SOA deluge from IBM, Sun, Infor and Vitria
- 19 March, 2007 23:00
Vitria Technology and CA have released service-oriented architecture software products aimed at letting customers more easily monitor and fix problems that occur in an SOA environment.
The announcements follow others made recently by IBM, Sun Microsystems and Infor. IBM is focusing on merging virtualisation with SOA and making it easier to deploy a service-oriented architecture, while Sun's offering focuses on the security and automation of large numbers of transactions and trading partners across multiple applications and systems.
Infor recently unveiled an SOA strategy called Open SOA, which helps companies build an event-driven SOA in which applications and software components can be deployed and upgraded without disrupting other enterprise systems.
In related SOA news, Vitria is releasing Business Accelerator, an SOA platform that allows enterprises to design business processes and deploy them on any type of application server.
"It's a new cut at SOA infrastructure and I think that Vitria pretty much had to do this," says Gartner analyst Roy Schulte. "It helps with the integration problems where you are connecting service components or service outlets. When you're connecting chunks of software which are different from each other, you need an intelligent backbone, and that's really what they have here."
Vitria also announced Resolution Accelerator 3.0, a product that resolves runtime errors or other computer problems that cause delays, high costs and customer dissatisfaction. It will be released at the end of the month.
This version of Resolution Accelerator includes a mass repair function that recognises common root causes of errors and provides a simple way to correct them all at the same time. Thousands of errors can be caused simultaneously by problems such as power outages or system outages, notes Dale Skeen, CEO and cofounder of Vitria.
Error, or exception, management becomes a bigger problem in SOA environments because they involve more applications from more vendors than standard IT infrastructures, Skeen says.
Last week, IBM said it has developed five new configurations for its System p servers that merge virtualisation and service-oriented architecture software to ease SOA rollouts.
The configurations combine IBM server and virtualisation technology with IBM SOA-based software offerings such as Websphere, Tivoli and Information Management.
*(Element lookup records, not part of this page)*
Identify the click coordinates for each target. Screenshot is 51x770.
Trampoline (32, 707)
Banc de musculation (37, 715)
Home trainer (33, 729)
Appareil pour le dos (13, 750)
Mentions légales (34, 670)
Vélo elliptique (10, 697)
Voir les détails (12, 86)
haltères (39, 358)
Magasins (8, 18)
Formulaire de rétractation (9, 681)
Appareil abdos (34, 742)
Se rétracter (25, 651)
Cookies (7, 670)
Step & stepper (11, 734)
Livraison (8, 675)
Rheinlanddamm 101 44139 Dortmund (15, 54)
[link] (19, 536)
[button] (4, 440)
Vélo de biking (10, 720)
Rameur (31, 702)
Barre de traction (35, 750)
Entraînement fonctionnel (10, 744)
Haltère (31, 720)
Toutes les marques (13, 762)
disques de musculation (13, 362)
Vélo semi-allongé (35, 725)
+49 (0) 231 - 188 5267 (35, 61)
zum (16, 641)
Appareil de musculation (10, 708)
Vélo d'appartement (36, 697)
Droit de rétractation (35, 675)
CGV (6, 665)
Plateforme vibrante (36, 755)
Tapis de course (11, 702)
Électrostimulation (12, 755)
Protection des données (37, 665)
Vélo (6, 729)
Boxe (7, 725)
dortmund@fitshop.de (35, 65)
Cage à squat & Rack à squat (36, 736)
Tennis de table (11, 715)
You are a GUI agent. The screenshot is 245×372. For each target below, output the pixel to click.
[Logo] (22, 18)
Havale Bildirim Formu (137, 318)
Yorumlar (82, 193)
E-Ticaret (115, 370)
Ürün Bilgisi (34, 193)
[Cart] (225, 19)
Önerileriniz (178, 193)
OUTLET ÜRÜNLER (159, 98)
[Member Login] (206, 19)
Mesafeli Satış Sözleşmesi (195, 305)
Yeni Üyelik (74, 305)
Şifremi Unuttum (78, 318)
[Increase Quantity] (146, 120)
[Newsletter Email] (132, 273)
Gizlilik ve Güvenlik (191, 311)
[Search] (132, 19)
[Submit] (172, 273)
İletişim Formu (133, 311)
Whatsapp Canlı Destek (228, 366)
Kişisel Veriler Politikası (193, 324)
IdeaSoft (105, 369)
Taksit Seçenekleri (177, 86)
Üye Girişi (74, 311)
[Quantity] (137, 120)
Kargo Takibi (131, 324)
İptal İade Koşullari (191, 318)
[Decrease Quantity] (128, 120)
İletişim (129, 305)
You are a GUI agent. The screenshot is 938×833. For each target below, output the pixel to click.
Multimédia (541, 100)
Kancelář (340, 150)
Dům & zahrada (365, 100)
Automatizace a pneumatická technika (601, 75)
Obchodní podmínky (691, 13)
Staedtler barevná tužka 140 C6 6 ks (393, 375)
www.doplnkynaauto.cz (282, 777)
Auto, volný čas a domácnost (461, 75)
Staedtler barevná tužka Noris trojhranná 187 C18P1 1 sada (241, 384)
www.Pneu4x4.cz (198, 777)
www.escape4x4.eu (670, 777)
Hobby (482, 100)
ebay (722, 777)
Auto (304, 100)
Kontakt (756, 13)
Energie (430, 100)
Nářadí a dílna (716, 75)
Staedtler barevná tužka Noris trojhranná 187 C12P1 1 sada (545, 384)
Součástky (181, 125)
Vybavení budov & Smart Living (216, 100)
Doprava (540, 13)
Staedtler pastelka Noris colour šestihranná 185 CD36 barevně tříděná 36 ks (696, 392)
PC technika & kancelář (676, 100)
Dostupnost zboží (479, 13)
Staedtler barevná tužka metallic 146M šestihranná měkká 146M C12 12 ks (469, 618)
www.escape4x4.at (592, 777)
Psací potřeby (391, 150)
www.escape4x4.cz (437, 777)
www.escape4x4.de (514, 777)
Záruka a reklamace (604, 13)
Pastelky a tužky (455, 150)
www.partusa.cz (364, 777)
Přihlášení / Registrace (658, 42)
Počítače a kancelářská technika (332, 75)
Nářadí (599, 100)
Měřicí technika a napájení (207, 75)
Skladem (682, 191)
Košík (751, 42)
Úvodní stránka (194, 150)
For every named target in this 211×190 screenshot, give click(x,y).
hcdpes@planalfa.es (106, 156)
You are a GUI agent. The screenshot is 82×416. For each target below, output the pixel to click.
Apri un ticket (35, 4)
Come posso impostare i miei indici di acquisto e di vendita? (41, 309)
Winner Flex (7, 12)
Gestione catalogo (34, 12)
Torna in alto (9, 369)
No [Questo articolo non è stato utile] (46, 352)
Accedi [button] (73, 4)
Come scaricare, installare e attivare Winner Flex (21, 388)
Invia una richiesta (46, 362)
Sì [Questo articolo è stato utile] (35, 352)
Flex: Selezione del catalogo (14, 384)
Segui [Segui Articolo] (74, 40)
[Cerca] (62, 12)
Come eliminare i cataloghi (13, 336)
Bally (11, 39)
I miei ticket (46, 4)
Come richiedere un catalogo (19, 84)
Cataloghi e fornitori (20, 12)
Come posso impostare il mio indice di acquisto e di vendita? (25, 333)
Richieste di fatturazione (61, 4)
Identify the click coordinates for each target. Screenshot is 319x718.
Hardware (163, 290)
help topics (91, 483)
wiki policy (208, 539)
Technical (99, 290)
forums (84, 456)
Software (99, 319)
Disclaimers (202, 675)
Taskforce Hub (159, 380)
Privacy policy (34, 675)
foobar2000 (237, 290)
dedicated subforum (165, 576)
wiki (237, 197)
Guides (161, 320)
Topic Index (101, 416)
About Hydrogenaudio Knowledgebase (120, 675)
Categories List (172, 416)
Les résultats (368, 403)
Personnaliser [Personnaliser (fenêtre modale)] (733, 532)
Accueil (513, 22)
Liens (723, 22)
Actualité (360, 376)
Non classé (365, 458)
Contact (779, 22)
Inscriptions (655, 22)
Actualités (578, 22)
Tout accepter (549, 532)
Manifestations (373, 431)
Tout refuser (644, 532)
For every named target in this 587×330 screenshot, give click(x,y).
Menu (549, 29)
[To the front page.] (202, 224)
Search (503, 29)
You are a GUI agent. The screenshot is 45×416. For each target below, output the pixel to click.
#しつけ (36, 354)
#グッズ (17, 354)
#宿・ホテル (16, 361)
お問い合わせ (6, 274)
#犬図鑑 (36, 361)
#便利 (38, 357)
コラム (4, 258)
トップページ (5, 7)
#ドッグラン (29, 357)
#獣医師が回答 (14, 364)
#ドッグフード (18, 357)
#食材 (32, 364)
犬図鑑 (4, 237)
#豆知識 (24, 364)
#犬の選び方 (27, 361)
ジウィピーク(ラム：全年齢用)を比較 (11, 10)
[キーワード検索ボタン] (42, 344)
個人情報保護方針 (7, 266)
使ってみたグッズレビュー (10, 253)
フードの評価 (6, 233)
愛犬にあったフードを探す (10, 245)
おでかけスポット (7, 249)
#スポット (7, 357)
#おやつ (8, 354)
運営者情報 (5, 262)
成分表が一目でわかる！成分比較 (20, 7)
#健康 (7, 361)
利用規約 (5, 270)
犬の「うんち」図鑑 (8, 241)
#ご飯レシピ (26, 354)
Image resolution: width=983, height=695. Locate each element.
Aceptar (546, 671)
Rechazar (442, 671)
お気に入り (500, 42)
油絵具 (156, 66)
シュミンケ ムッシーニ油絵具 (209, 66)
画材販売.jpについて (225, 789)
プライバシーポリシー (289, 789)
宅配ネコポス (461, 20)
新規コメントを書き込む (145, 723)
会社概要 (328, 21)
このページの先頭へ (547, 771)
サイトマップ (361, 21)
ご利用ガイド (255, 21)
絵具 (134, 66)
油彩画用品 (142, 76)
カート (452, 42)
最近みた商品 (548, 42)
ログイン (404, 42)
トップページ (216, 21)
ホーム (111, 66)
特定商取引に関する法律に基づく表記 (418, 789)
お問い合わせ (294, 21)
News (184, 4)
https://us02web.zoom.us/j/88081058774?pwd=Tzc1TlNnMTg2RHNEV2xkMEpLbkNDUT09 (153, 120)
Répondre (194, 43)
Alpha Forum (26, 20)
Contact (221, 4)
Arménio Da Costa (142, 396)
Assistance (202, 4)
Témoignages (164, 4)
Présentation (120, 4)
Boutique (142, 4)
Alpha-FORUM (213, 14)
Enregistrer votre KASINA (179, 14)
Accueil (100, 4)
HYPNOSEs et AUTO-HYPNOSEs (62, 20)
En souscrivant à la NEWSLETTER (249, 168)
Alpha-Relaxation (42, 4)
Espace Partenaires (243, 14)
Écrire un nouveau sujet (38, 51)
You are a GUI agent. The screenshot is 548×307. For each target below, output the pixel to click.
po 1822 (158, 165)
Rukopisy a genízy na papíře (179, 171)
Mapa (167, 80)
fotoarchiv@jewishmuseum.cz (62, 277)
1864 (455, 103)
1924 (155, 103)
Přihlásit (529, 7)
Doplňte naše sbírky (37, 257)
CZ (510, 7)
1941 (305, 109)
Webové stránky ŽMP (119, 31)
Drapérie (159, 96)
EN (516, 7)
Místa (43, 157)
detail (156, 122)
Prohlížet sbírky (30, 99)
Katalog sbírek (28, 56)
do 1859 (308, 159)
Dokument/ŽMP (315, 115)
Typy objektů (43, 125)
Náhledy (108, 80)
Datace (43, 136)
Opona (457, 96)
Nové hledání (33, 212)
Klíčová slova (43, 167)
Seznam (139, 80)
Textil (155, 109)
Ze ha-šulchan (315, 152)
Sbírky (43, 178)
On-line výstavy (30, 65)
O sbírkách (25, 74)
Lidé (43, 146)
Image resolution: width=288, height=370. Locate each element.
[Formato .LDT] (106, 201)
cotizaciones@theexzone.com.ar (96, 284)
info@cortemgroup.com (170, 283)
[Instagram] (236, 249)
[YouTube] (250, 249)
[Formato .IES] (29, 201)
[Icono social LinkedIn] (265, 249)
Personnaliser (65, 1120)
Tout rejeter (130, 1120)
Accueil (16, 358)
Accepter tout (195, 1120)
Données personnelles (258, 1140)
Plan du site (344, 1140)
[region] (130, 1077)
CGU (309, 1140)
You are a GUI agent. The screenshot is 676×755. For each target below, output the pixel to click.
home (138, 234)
Early this month, Sun Microsystems announced the availability of its Identity-Enabled Business-to-Business solution, which it says securely centralises and automates management of large numbers of transactions and trading partners across multiple applications and systems.
"As companies tackle larger B2B integration projects, these corporations are challenged with developing a B2B platform that can be re-used across multiple projects and which can provide a single point of entry into the company's firewalls," Sun said in a press release.
Last week, Infor unveiled Open SOA, a distributed architecture that lets companies create environments that use software components built in-house or by many different vendors, rather than an environment focused on one vendor's products.
"By remaining platform-independent, Infor Open SOA facilitates interoperability between different enterprise systems and prevents the need to 'rip-and-replace' to support the requirements of a proprietary middleware stack," Infor said in a press release.